Fanny W S Ko, Ting-Fan Leung, David S C Hui, Hong-yin Chu, Gary W K Wong, Eric Wong, Alvin H M Tung, Christopher K W Lai
Respirology: Official Journal of the Asian Pacific Society of Respirology 2009, 14 (4): 559-66
19383110

BACKGROUND AND OBJECTIVE: Poor assessment of asthma control results in suboptimal treatment. Identifying parameters that accurately assess control will benefit treatment decisions. The Asthma Control Test (ACT) is a five-item questionnaire for the assessment of asthma control. This study evaluated its correlation with the treatment decisions made by asthma specialists in an outpatient clinic setting, and compared its performance with other conventional parameters including spirometry, PEF rate (PEFR), fractional exhaled nitric oxide (FeNO) and BHR.
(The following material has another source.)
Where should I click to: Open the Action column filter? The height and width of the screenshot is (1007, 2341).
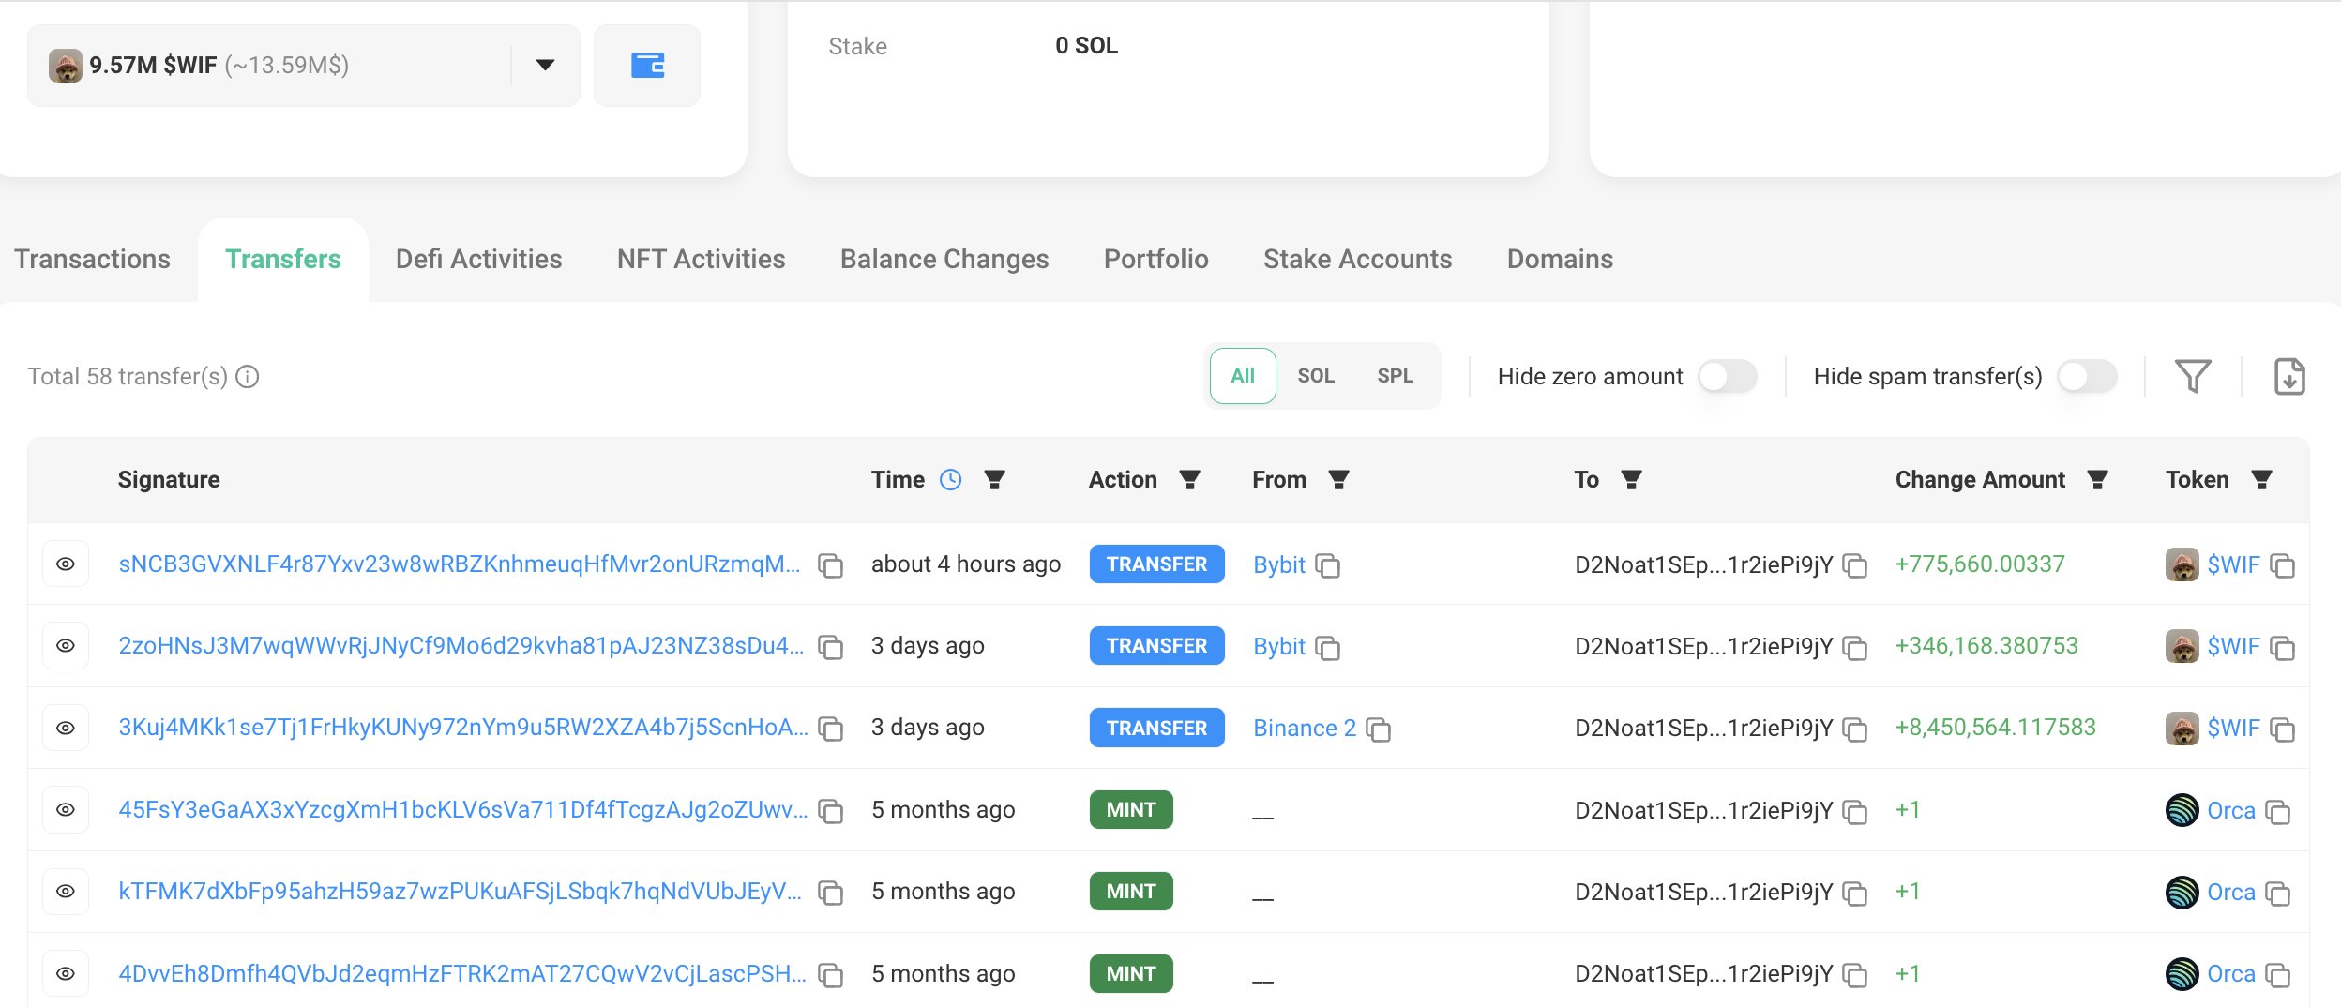(x=1190, y=480)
METHODS: The 383 (122 men) study subjects completed a 1-month diary on symptoms and PEFR before the assessment. All subjects then completed the ACT together with same-day spirometry and FeNO measurement. BHR to methacholine was performed in 73 subjects in the week before assessment. Asthma specialists, blinded to the results of the ACT, FeNO and BHR (but not spirometry and PEFR), assessed the patients' level of control according to the 2006 version of the Global Initiative for Asthma guidelines and made appropriate treatment decision.

RESULTS: The group mean (SD) age was 46.1 (13.4) years with pre-bronchodilator FEV(1) 84.72 (20.81) % predicted. Receiver operating characteristic (ROC) curve analysis found that an ACT score of < or = 20 best correlated with uncontrolled asthma (area under curve (AUC) = 0.76) with a sensitivity of 70.5%, specificity 76.0%, positive predictive value 76.2% and negative predictive value 70.2% for predicting step-up of asthma therapy. On ROC analysis, the ACT score had the highest AUC (0.81 (P < 0.001)) for changing asthma therapy when compared with FeNO, spirometry, PEFR and BHR parameters

CONCLUSIONS: The ACT correlated better with treatment decisions made by asthma specialists than spirometry, PEFR and FeNO.